Aguiar-Branco aproveitou, todavia, a oportunidade para referir que a sua recandidatura se devia à vontade da AD em ter a sua pessoa na lista, também à sua vontade e a um dever de lealdade com o eleitorado, lembrando que quando se candidatou, há cerca de 11 meses, era para uma legislatura completa (quatro anos) que veio agora a ser interrompida. Lembrou também a sua participação, na altura como ministro, no processo que levou à “recuperação dos estaleiros” através da sua concessão à Martifer.
Aproveitou a oportunidade para destacar a política que tem sido desenvolvida pelo atual Governo, nomeadamente com a baixa de impostos e contas certas, ao mesmo tempo que promovia a paz social que passou pela “valorização” de 19 carreiras na administração pública.
Falou ainda da questão que já tem sido trazida pela oposição neste período de pré-campanha, a da retenção do IRS, considerando existir demagogia à volta do assunto e lembrando que seria mais sério explicar que se agora “não recebeu agora é porque pagou menos na retenção”.

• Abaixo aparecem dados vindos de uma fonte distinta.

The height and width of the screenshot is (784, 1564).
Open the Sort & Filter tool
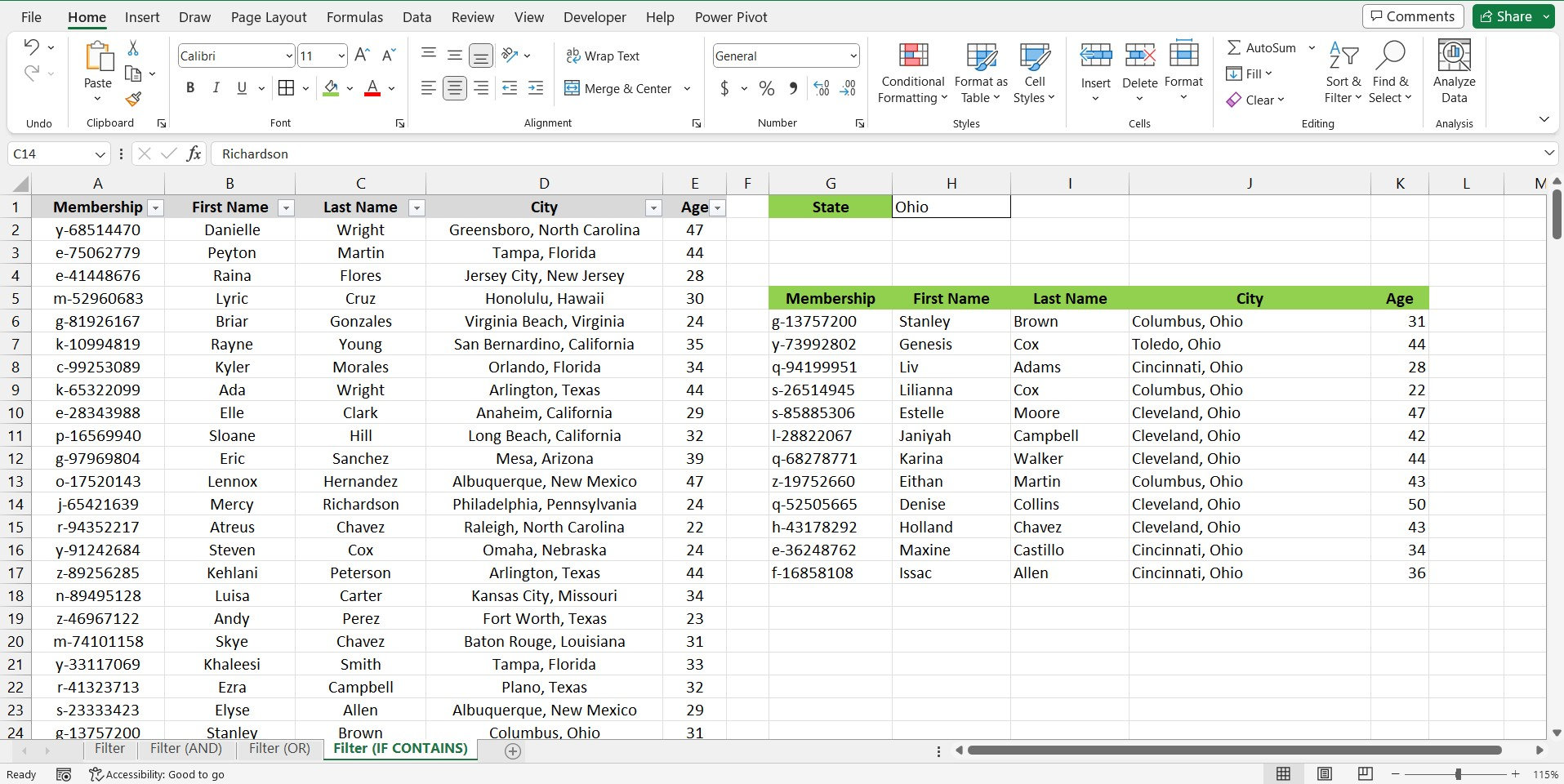(1343, 72)
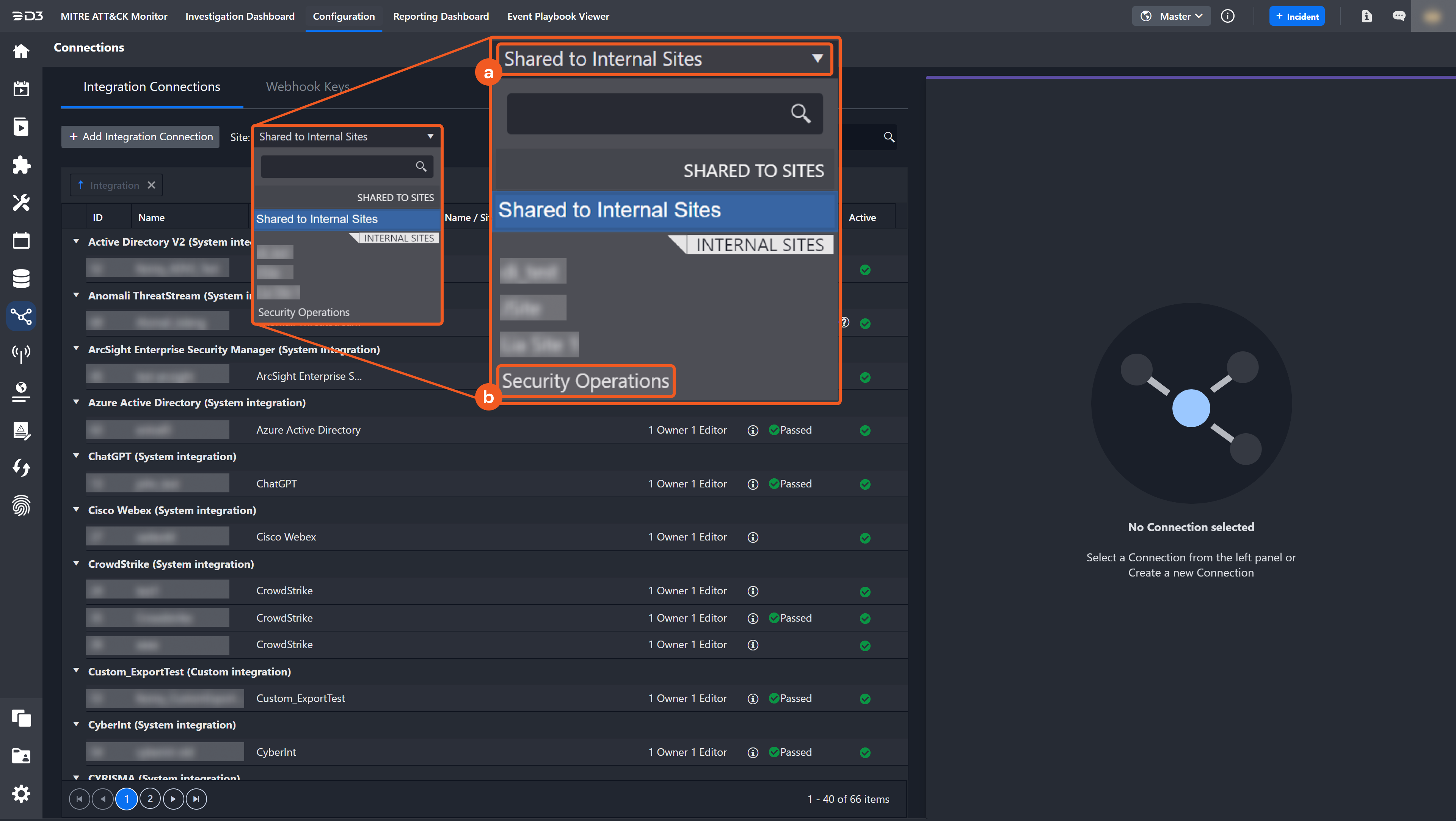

Enumerou três vetores essenciais para a ação governativa da AD: ambição, estabilidade e responsabilidade. Nesse sentido, quando confrontado com a situação internacional de instabilidade que se vive, à qual o país não passa imune, Aguiar-Branco enfatizou a importância de uma votação que dê à coligação condições para uma governação estável que lhe permita concretizar as políticas a que se propõe durante toda a legislatura.
Apesar da lista não integrar elementos de todos os 10 concelhos do Alto Minho, foi sublinhado que a lista foi aprovada por unanimidade por todas as estruturas dos partidos integrantes da coligação.